ACA — the legislative package that includes the Patient Protection and Affordable Care Act and the Health Care and Education Reconciliation Act – puts the NAIC, Kansas City, Mo., in charge of helping the states develop standard minimum MLR implementation rules.
The Medical Loss Ratio Regulation Work Group at the American Academy of Actuaries, Washington, wrote to the U.S. Department of Health and Human Services in May and suggested that overly strict individual market MLR rules could reduce the availability of individual health insurance, in part by reducing the commissions that give agents an incentive to sell health insurance.
Agent groups also have encouraged the NAIC and HHS to think about the possible effects that tough MLR rules might have on agent commissions, and the effects lower agent commissions might have on health insurance sales.
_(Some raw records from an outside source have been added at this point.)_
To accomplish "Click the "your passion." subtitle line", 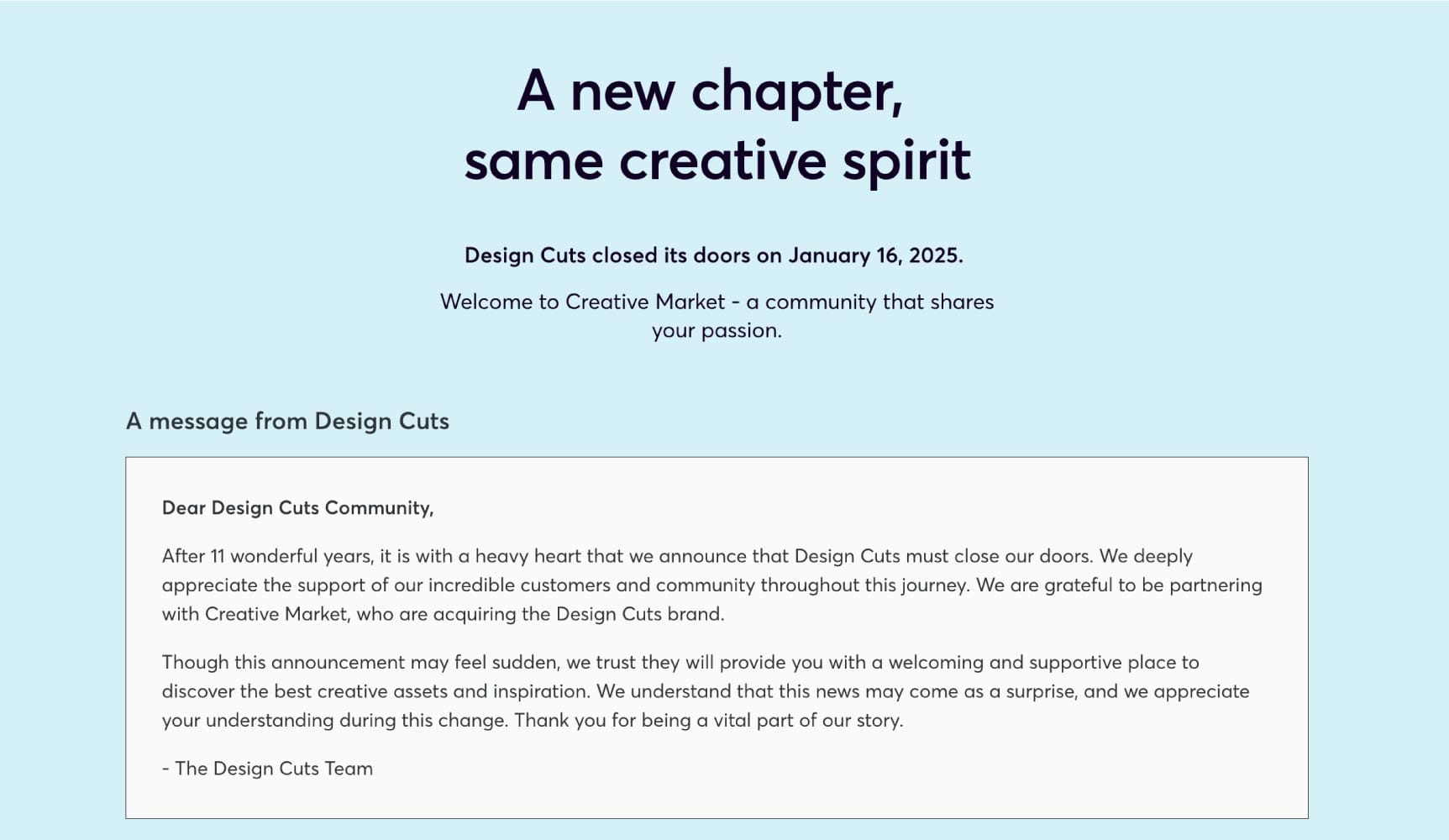I will [717, 330].
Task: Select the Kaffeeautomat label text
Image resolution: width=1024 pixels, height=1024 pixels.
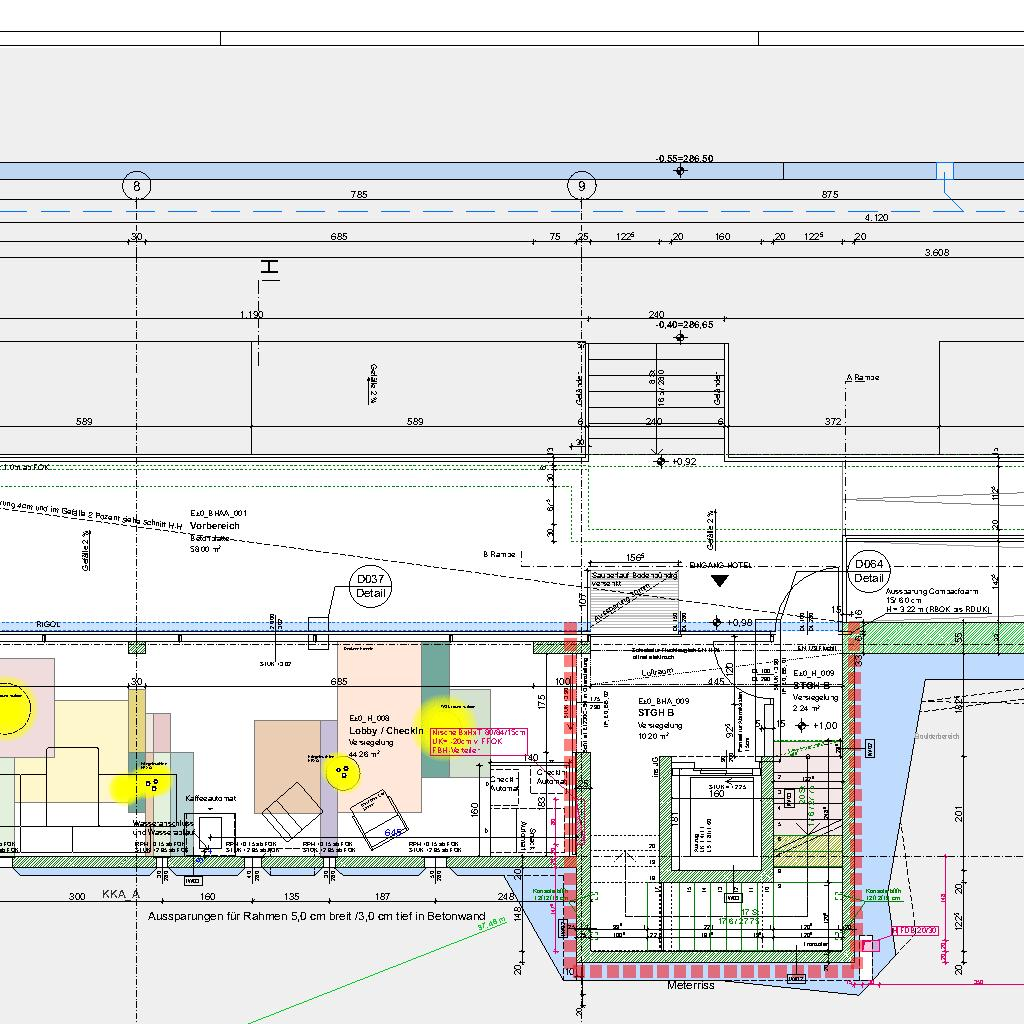Action: 210,798
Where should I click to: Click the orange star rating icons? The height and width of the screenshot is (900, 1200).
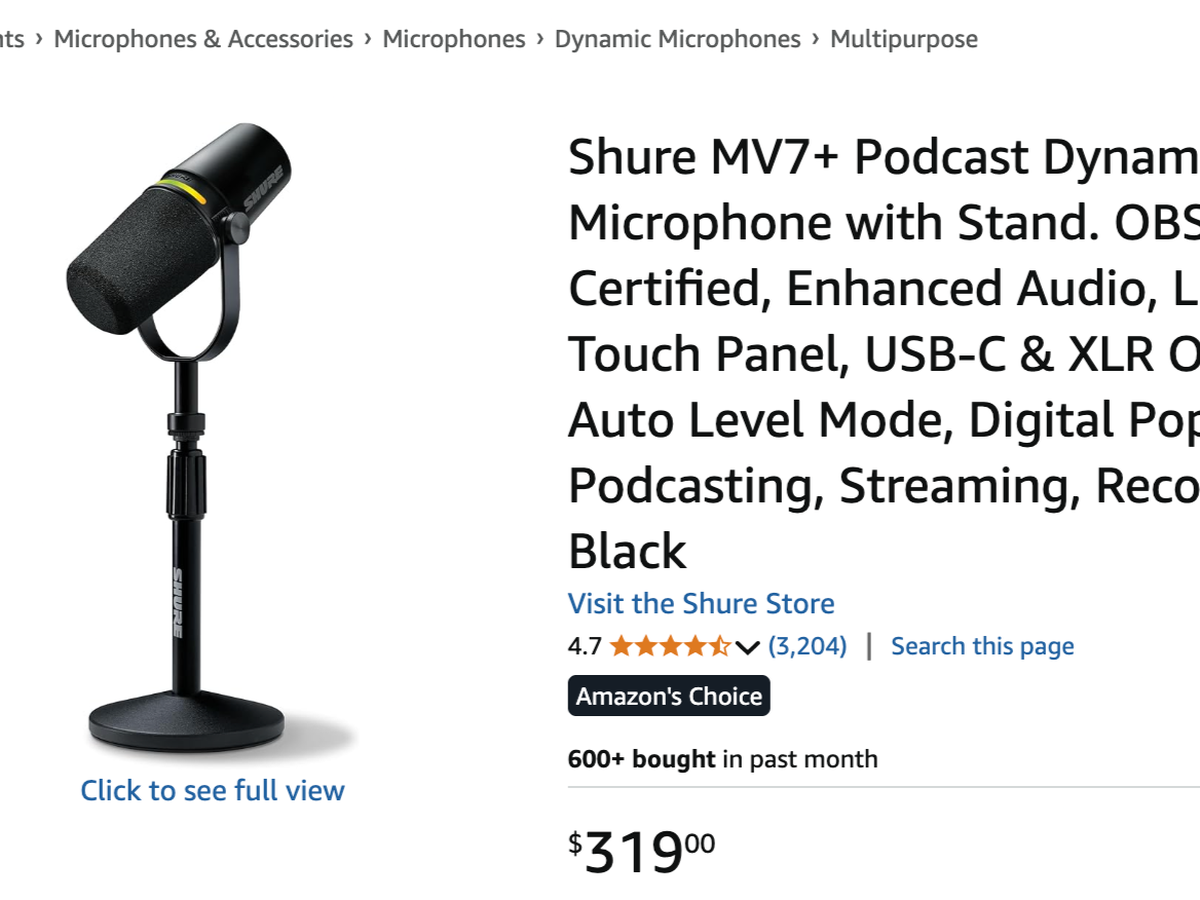coord(671,646)
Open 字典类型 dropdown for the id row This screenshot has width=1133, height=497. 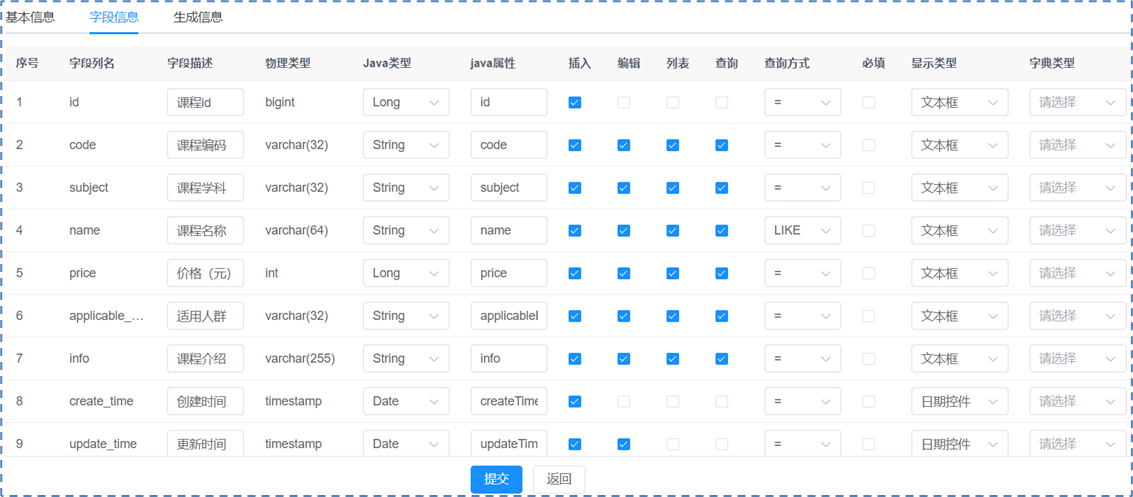point(1076,102)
“This argument is based on the insurance industry conducting business as usual,” according to Birnbaum, executive director of the Center for Economic Justice, Austin, Texas.
Congress passed PPACA and HCERA because of a belief that the health insurance insurance needs to change, Birnbaum writes in a comment letter sent to an NAIC PPACA actuarial subgroup.
“There is no rationale for discarding an essential consumer protection — the MLR — because the industry does not want to change its current business model,” Birnbaum writes.